Task objective: Pull out of the data below the stretch of lines bounded by the one containing "Instruction: Click the" and the one containing "The width and height of the screenshot is (1573, 894).", both bounds included, unchanged.

Source information:
***

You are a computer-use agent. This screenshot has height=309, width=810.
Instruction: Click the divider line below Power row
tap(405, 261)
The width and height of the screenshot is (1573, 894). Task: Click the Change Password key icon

***

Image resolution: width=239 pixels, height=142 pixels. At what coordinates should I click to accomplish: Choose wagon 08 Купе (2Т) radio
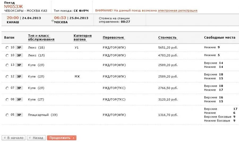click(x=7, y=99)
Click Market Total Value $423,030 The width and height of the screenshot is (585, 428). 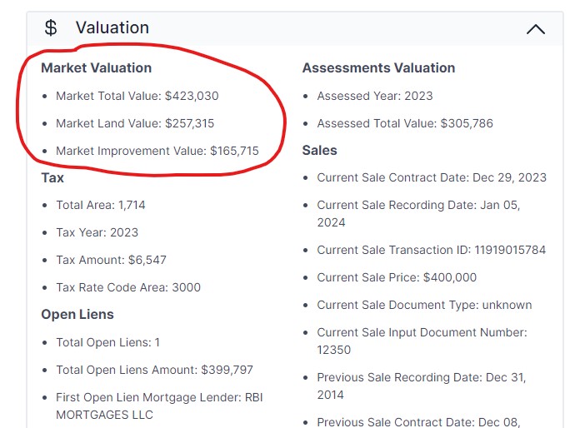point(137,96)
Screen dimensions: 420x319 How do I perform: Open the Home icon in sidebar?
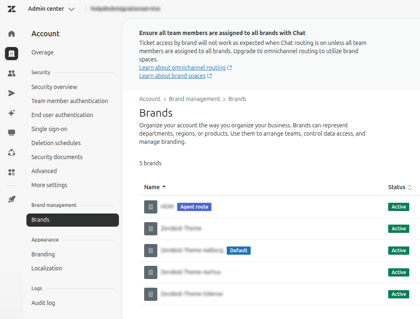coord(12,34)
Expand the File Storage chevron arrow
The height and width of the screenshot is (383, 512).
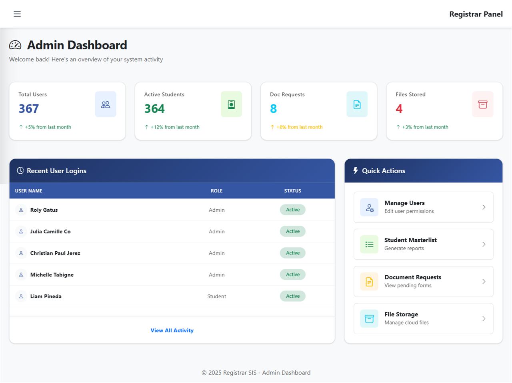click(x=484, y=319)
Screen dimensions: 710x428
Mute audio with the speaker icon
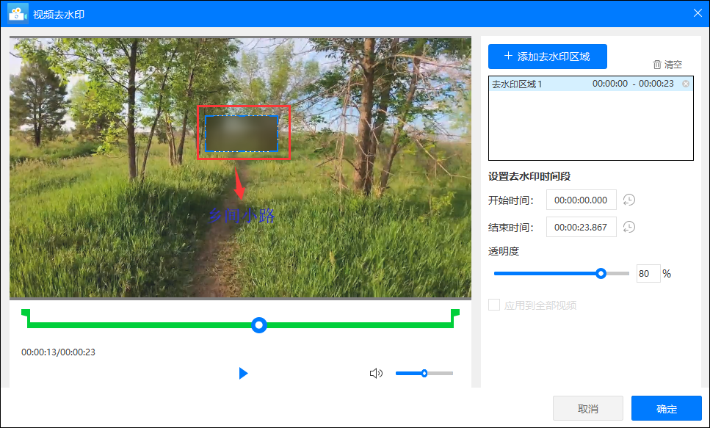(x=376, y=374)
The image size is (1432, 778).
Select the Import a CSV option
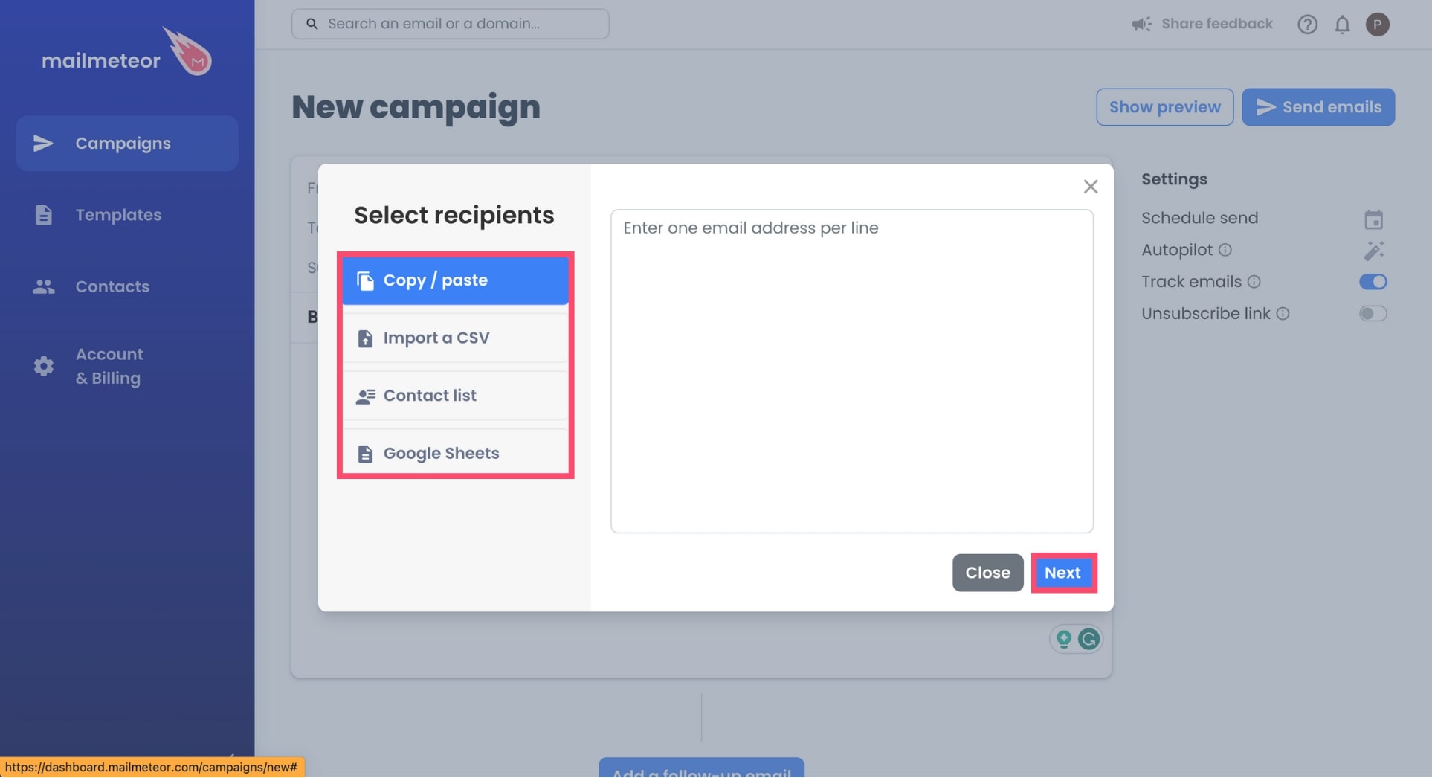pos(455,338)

***

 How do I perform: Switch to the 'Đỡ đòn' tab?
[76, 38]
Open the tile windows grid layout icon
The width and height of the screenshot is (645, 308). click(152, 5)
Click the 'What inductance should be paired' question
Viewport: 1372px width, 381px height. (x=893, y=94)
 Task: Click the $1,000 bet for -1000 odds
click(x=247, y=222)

***

Task answer:
Instruction: Click the divider line below Power row
tap(405, 261)
The width and height of the screenshot is (1573, 894). Task: Click the Change Password key icon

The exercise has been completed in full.